== Instructions to follow ==
Can you rewrite the rows in the part that opens with the line containing "Open the gear settings for Subscribe page" and closes with the line containing "pyautogui.click(x=38, y=509)", both included, with "left arrow" replaced by "back arrow" and nothing else changed? Leave the pictures out of your answer.

== Supplied information ==
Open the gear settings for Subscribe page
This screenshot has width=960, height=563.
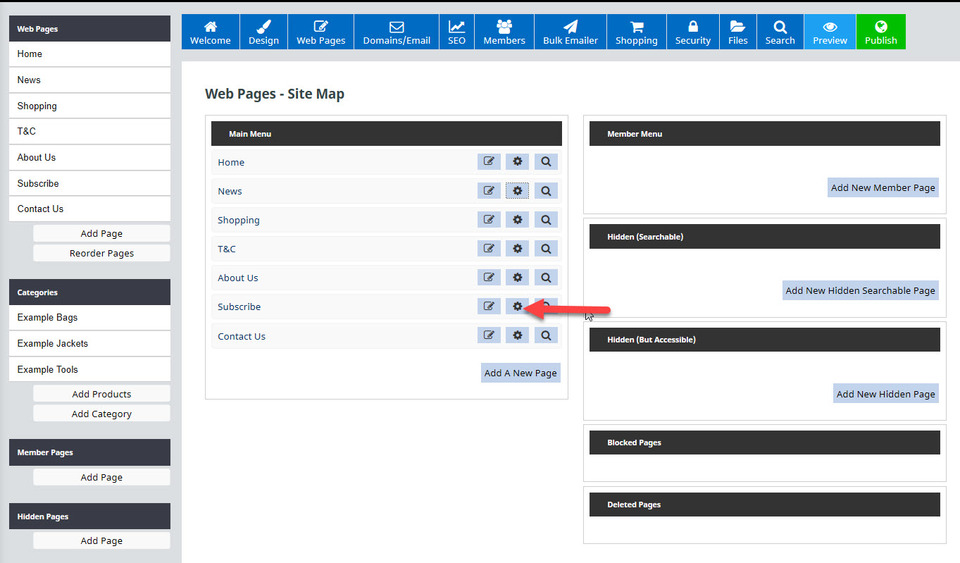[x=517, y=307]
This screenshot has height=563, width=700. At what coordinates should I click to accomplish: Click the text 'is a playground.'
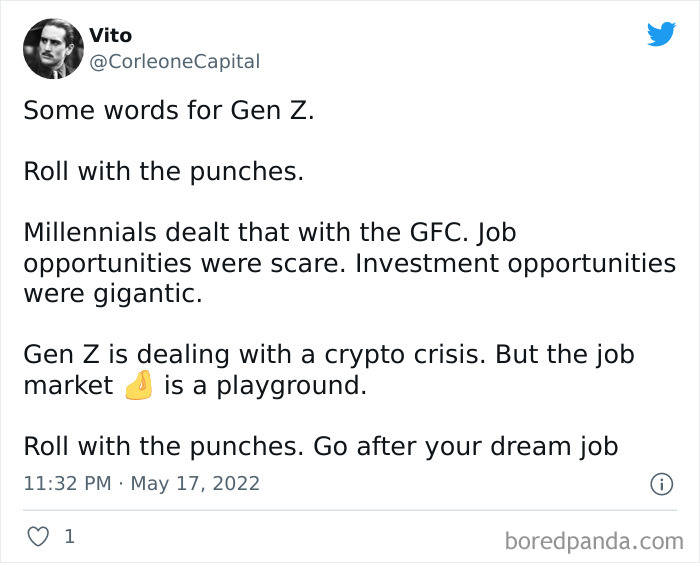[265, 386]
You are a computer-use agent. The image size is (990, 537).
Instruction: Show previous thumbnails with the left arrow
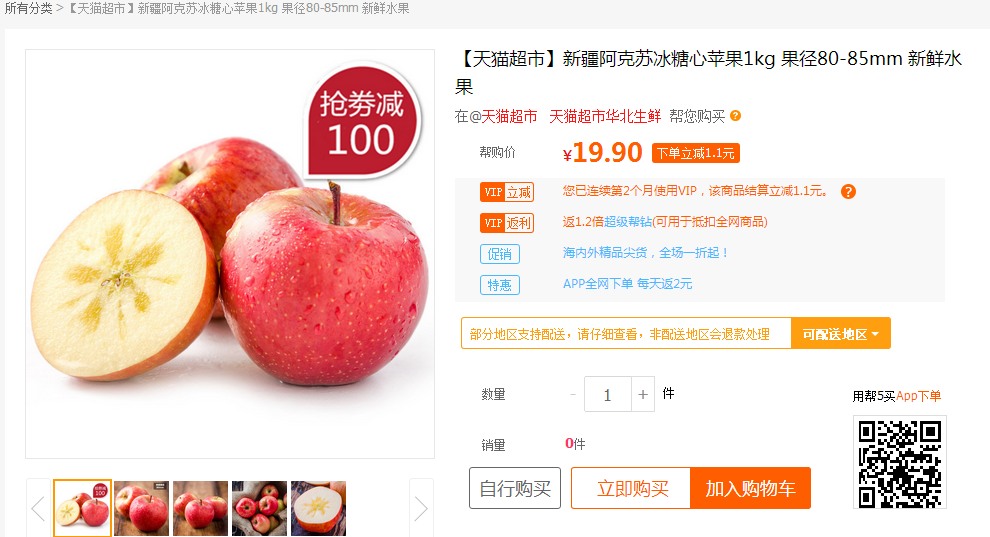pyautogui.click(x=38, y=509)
...
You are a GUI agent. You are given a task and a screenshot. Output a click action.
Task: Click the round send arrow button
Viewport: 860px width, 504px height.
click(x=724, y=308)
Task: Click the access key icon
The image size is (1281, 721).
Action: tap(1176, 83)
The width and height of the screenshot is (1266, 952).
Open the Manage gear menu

== Response below ==
Open the gear settings for Subscribe page
This screenshot has width=960, height=563.
[x=517, y=307]
This screenshot has height=563, width=700. At what coordinates should I click to accomplish: Click the text 'is a playground.'
[265, 386]
You are a computer-use agent. The image size is (990, 537).
Instruction: Show previous thumbnails with the back arrow
pyautogui.click(x=38, y=509)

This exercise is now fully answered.